▼

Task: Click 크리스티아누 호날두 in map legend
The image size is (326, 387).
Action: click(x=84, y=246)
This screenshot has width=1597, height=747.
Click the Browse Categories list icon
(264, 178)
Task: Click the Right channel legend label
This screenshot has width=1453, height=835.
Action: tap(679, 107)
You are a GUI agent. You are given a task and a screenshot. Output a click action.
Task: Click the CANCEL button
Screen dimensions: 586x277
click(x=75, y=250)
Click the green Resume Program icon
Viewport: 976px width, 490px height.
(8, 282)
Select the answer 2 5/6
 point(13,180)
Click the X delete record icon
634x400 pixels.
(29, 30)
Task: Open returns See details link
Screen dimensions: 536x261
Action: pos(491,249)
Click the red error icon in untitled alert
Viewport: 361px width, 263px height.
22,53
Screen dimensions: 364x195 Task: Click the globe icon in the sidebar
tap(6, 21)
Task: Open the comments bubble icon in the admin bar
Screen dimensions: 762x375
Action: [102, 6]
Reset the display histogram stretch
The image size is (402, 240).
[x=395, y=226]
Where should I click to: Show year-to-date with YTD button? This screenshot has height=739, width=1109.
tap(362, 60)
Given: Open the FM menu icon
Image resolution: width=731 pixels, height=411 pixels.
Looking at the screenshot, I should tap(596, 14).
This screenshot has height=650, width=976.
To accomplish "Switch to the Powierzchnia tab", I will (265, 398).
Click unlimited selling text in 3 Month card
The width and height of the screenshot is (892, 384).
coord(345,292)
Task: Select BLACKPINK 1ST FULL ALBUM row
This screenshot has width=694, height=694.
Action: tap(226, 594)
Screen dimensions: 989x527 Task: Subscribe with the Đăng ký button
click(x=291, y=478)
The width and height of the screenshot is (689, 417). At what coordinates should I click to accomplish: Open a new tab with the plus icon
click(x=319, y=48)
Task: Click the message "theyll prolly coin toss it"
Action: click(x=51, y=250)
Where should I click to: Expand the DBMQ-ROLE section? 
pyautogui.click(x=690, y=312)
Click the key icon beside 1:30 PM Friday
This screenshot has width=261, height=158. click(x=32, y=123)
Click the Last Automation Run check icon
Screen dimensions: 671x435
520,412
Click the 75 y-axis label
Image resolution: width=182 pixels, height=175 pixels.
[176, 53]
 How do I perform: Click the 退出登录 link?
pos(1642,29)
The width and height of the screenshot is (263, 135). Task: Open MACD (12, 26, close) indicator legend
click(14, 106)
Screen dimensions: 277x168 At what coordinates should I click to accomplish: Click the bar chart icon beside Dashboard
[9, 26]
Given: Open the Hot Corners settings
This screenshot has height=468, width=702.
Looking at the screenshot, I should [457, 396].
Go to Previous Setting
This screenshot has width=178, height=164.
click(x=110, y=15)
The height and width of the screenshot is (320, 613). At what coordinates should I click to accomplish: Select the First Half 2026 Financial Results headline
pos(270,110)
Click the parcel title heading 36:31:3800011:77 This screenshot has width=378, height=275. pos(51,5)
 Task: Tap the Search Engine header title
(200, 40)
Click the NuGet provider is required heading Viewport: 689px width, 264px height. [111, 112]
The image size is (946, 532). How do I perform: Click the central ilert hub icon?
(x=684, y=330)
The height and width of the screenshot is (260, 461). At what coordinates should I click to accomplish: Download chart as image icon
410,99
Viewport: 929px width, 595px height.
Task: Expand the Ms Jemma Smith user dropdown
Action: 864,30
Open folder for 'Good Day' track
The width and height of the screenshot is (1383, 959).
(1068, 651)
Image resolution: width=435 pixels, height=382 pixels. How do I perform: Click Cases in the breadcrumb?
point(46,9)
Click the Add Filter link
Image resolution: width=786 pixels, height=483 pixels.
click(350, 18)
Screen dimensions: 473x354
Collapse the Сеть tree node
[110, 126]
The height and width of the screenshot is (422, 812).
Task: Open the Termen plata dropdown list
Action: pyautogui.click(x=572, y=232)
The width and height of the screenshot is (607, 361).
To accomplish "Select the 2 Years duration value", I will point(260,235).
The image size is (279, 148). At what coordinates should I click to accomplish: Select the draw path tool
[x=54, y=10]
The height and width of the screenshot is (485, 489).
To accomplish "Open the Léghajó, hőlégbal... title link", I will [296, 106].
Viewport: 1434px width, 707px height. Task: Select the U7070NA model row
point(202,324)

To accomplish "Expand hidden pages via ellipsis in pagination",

▲

[Problem details]
Convert the lines above into a JSON list of strings, one string per line, leaving out blank lines.

[Task response]
[
  "Task: Click 크리스티아누 호날두 in map legend",
  "The image size is (326, 387).",
  "Action: click(x=84, y=246)",
  "This screenshot has width=1597, height=747.",
  "Click the Browse Categories list icon",
  "(264, 178)",
  "Task: Click the Right channel legend label",
  "This screenshot has width=1453, height=835.",
  "Action: tap(679, 107)",
  "You are a GUI agent. You are given a task and a screenshot. Output a click action.",
  "Task: Click the CANCEL button",
  "Screen dimensions: 586x277",
  "click(x=75, y=250)",
  "Click the green Resume Program icon",
  "Viewport: 976px width, 490px height.",
  "(8, 282)",
  "Select the answer 2 5/6",
  " point(13,180)",
  "Click the X delete record icon",
  "634x400 pixels.",
  "(29, 30)",
  "Task: Open returns See details link",
  "Screen dimensions: 536x261",
  "Action: pos(491,249)",
  "Click the red error icon in untitled alert",
  "Viewport: 361px width, 263px height.",
  "22,53",
  "Screen dimensions: 364x195 Task: Click the globe icon in the sidebar",
  "tap(6, 21)",
  "Task: Open the comments bubble icon in the admin bar",
  "Screen dimensions: 762x375",
  "Action: [102, 6]",
  "Reset the display histogram stretch",
  "The image size is (402, 240).",
  "[x=395, y=226]",
  "Where should I click to: Show year-to-date with YTD button? This screenshot has height=739, width=1109.",
  "tap(362, 60)",
  "Given: Open the FM menu icon",
  "Image resolution: width=731 pixels, height=411 pixels.",
  "Looking at the screenshot, I should tap(596, 14).",
  "This screenshot has height=650, width=976.",
  "To accomplish \"Switch to the Powierzchnia tab\", I will (265, 398).",
  "Click unlimited selling text in 3 Month card",
  "The width and height of the screenshot is (892, 384).",
  "coord(345,292)",
  "Task: Select BLACKPINK 1ST FULL ALBUM row",
  "This screenshot has width=694, height=694.",
  "Action: tap(226, 594)",
  "Screen dimensions: 989x527 Task: Subscribe with the Đăng ký button",
  "click(x=291, y=478)",
  "The width and height of the screenshot is (689, 417). At what coordinates should I click to accomplish: Open a new tab with the plus icon",
  "click(x=319, y=48)",
  "Task: Click the message \"theyll prolly coin toss it\"",
  "Action: click(x=51, y=250)",
  "Where should I click to: Expand the DBMQ-ROLE section? ",
  "pyautogui.click(x=690, y=312)",
  "Click the key icon beside 1:30 PM Friday",
  "This screenshot has width=261, height=158. click(x=32, y=123)",
  "Click the Last Automation Run check icon",
  "Screen dimensions: 671x435",
  "520,412",
  "Click the 75 y-axis label",
  "Image resolution: width=182 pixels, height=175 pixels.",
  "[176, 53]",
  " How do I perform: Click the 退出登录 link?",
  "pos(1642,29)",
  "The width and height of the screenshot is (263, 135). Task: Open MACD (12, 26, close) indicator legend",
  "click(14, 106)",
  "Screen dimensions: 277x168 At what coordinates should I click to accomplish: Click the bar chart icon beside Dashboard",
  "[9, 26]",
  "Given: Open the Hot Corners settings",
  "This screenshot has height=468, width=702.",
  "Looking at the screenshot, I should [457, 396].",
  "Go to Previous Setting",
  "This screenshot has width=178, height=164.",
  "click(x=110, y=15)",
  "The height and width of the screenshot is (320, 613). At what coordinates should I click to accomplish: Select the First Half 2026 Financial Results headline",
  "pos(270,110)",
  "Click the parcel title heading 36:31:3800011:77 This screenshot has width=378, height=275. pos(51,5)",
  " Task: Tap the Search Engine header title",
  "(200, 40)",
  "Click the NuGet provider is required heading Viewport: 689px width, 264px height. [111, 112]",
  "The image size is (946, 532). How do I perform: Click the central ilert hub icon?",
  "(x=684, y=330)",
  "The height and width of the screenshot is (260, 461). At what coordinates should I click to accomplish: Download chart as image icon",
  "410,99",
  "Viewport: 929px width, 595px height.",
  "Task: Expand the Ms Jemma Smith user dropdown",
  "Action: 864,30",
  "Open folder for 'Good Day' track",
  "The width and height of the screenshot is (1383, 959).",
  "(1068, 651)",
  "Image resolution: width=435 pixels, height=382 pixels. How do I perform: Click Cases in the breadcrumb?",
  "point(46,9)",
  "Click the Add Filter link",
  "Image resolution: width=786 pixels, height=483 pixels.",
  "click(350, 18)",
  "Screen dimensions: 473x354",
  "Collapse the Сеть tree node",
  "[110, 126]",
  "The height and width of the screenshot is (422, 812).",
  "Task: Open the Termen plata dropdown list",
  "Action: pyautogui.click(x=572, y=232)",
  "The width and height of the screenshot is (607, 361).",
  "To accomplish \"Select the 2 Years duration value\", I will point(260,235).",
  "The image size is (279, 148). At what coordinates should I click to accomplish: Select the draw path tool",
  "[x=54, y=10]",
  "The height and width of the screenshot is (485, 489).",
  "To accomplish \"Open the Léghajó, hőlégbal... title link\", I will [296, 106].",
  "Viewport: 1434px width, 707px height. Task: Select the U7070NA model row",
  "point(202,324)",
  "To accomplish \"Expand hidden pages via ellipsis in pagination\","
]